With Rosberg and Jenson Button now retired, there are only four previous winners of the Chinese Grand Prix remaining on the grid. Let’s take a look at them…
Lewis Hamilton (2008, 2011, 2014, 2015)
Despite finishing second in Melbourne, Hamilton will be the favourite to take the win on Sunday. His Mercedes car still looks the quickest in qualifying trim, and he has the benefit of having won here four times (more than anyone else) and with five pole positions along the way too.
The most recent of his four wins came in 2014 and 2015, and he started on pole here every year between 2013 and 2015. Despite his significant success here, Hamilton will probably remember this circuit most for one of the times he did not win – the memorable 2007 Chinese Grand Prix – his first season in the sport.
Fernando Alonso (2005, 2013)
Second on the current grid for most Chinese Grand Prix wins is Fernando Alonso. His most recent success came here in 2013 while at Ferrari, with his only other win coming way back during his championship year in 2005. Alonso finished third here back in 2014, but since then he’s failed to finish in the points during two frustrating years with McLaren.

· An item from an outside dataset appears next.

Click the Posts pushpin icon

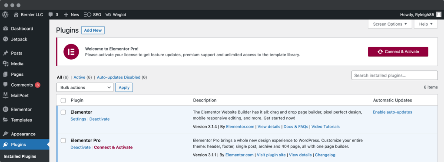5,53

Unfortunately for Alonso, the most he can hope to achieve this year is to add to his ten points scoring finishes at this track – a sixth Chinese Grand Prix podium might be tricky unless we have a remarkable race.
Sebastian Vettel (2009)
The man with the best chance of stopping Hamilton from adding to his tally is Sebastian Vettel. Fresh from his win in the opening race, Vettel will be looking to prove that his Melbourne win was no fluke.
Vettel put his Red Bull on pole position here three years in a row between 2009-2011. He has four podium finishes to his name, but only one win – the rain-affected race back in 2009, when he led home his team-mate, Mark Webber, to clinch a Red Bull 1-2 and only his second ever career victory.

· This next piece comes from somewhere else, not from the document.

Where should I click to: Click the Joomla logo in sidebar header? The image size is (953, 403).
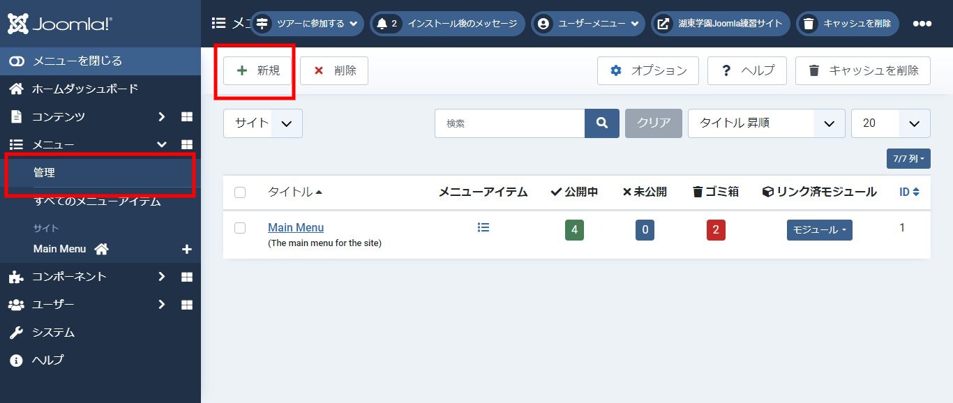tap(60, 24)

Like Hamilton, Vettel has nine points finishes here in ten race starts, so it is a track he tends to go well at. He’s second favourite to take the chequered flag on Sunday, and a fourth Chinese Grand Prix pole position isn’t out of the question either.
Kimi Raikkonen (2007)
The only other winner of the Chinese Grand Prix on the current grid is Vettel’s Ferrari team-mate Kimi Raikkonen. Raikkonen won the race in his first spell at Ferrari back in 2007 – the year he clinched the championship at the final round in Brazil.
Not renowned for being the fastest qualifier, it’s no surprise to discover that Raikkonen has never had a pole position here, although he did start on the front row in 2004, 2007, 2008 and 2013.
Only Hamilton on the current grid has finished on the Shanghai podium more times than Raikkonen, although his last top-three finish was back in 2013 while racing for Lotus.
What happened last year?
Nico Rosberg continued his perfect start to the season with victory at the Chinese Grand Prix, finishing 37 seconds clear of Ferrari’s Sebastian Vettel.
Hamilton had to start from the back of the grid after an MGU-H failure in qualifying, but could only finish fourth after fighting his way through the field.
Vettel was furious with Daniil Kvyat (then at Red Bull) for a first-corner overtake that Vettel later described as “suicidal”.
In attempting to avoid Kvyat, Vettel made contact with team-mate Raikkonen, which dropped both Ferrari drivers out of the points in the early stage of the race.
Kvyat ran second to Rosberg for the majority of the race, but Vettel was able to catch and pass the Russian to reclaim second place after the final round of pit stops.